The men got their first taste of fighter opposition when Zeros intercepted them during their flight. The Japanese planes opened fire, but Zane’s crew, along with the rest of the squadron on the mission, returned fire as they flew back toward the base.
In the next few days, they hardly slept, either flying missions or servicing the Tornado. The landing strip had been hacked out of a swamp and was coated in red dust, high in iron oxide. The dust sifted through everything, including the filters on the plane, causing mechanical issues. The B-17s were doing well to fly six hours with a full load of oil.

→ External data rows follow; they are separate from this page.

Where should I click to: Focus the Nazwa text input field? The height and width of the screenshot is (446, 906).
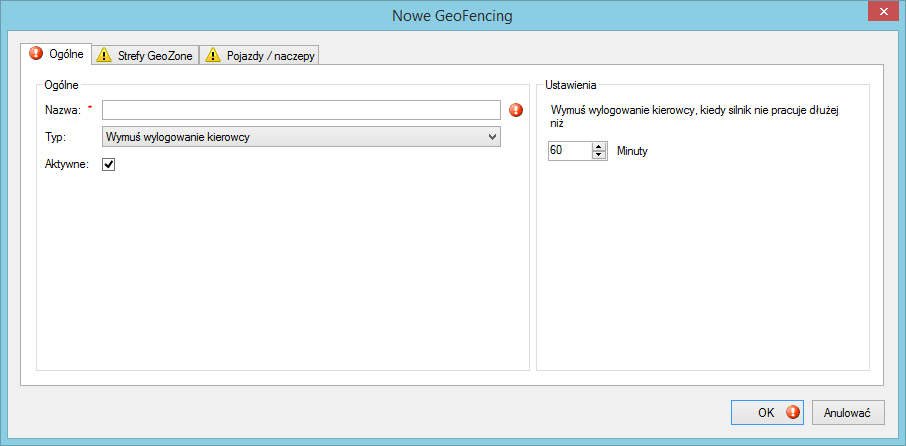click(300, 110)
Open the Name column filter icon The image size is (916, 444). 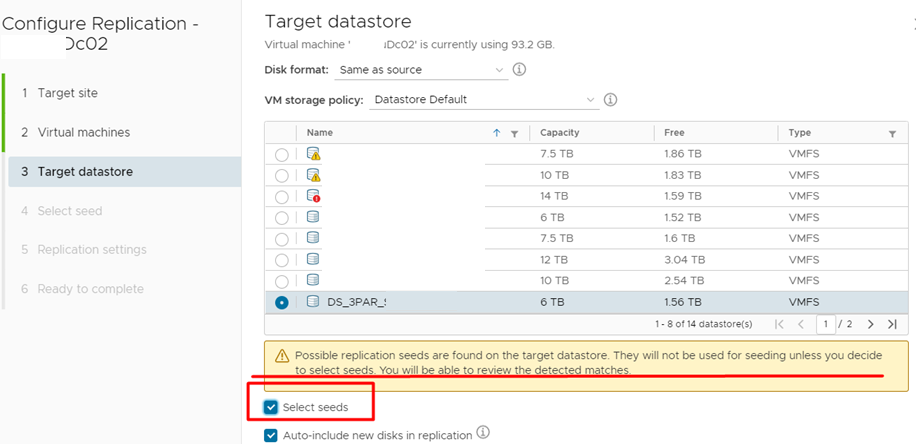point(514,133)
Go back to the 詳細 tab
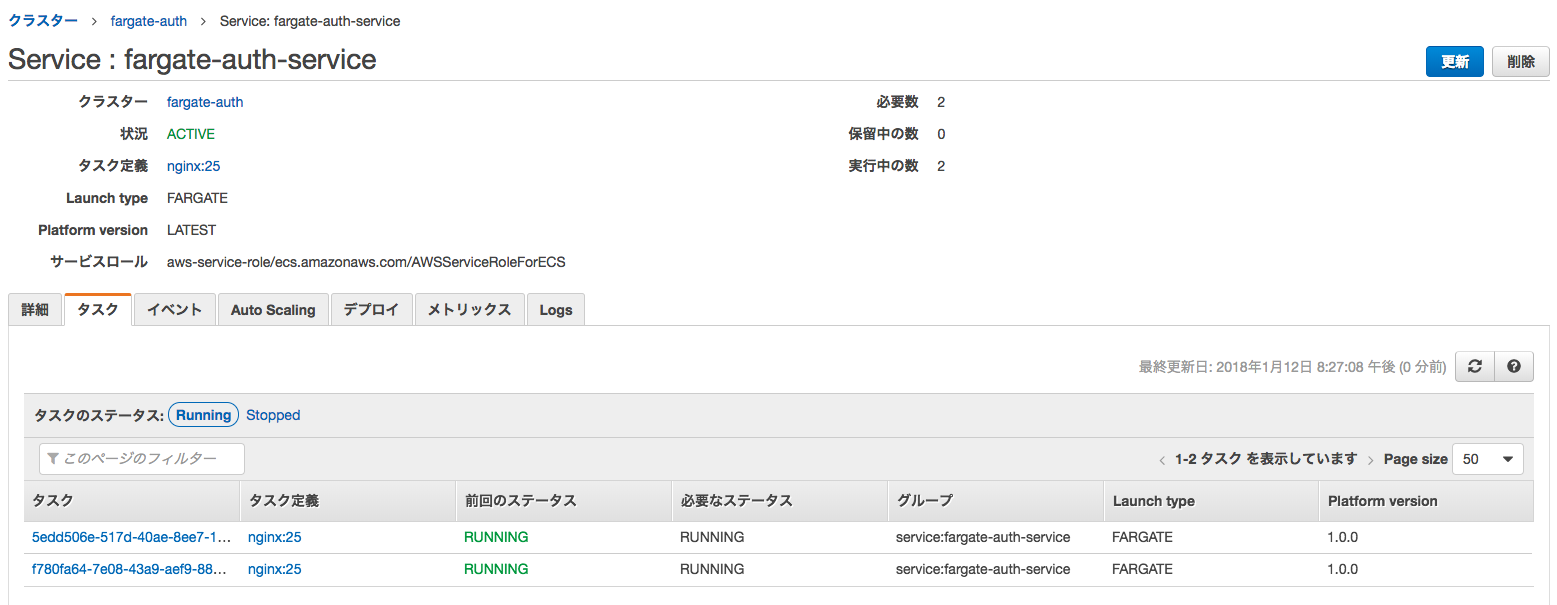 35,309
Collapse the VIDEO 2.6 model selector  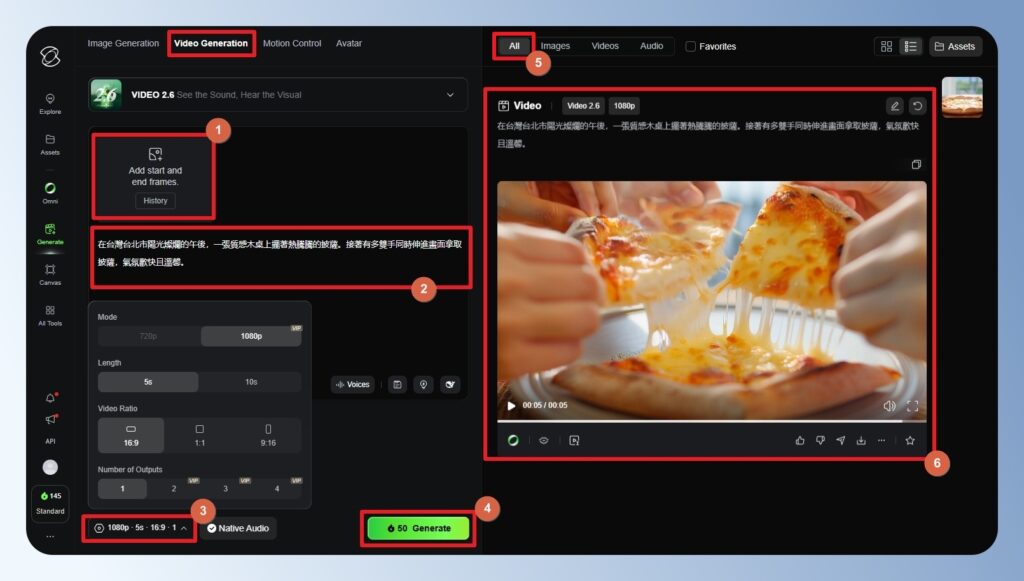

The rare moments Zane had to himself, his thoughts drifted to Billie. She’d been faithful in sending him letters when he was in Hawaii. With the new V-mail, he’d received at least a letter every week, sometimes two, and the news was never more than two weeks old. Other than her birthday present, he’d only managed to send her one letter before he’d been sent to the South Pacific. He hoped she’d understand the silence from him since he had no way to get her a letter right now. As it was, he had no idea when he’d receive mail, either.
He’d brought along every note she’d written him and reread them until he had the words memorized. In the midnight darkness when sleep eluded him, he’d close his eyes, picture her smile, and pretend he could hear her voice as he replayed her letters in his mind. Sometimes, he’d even sleep with her scarf beneath his cheek, just to inhale the delightful scent of her.
Relentless in his teasing, Bud continued to inform him he was far past smitten with Billie.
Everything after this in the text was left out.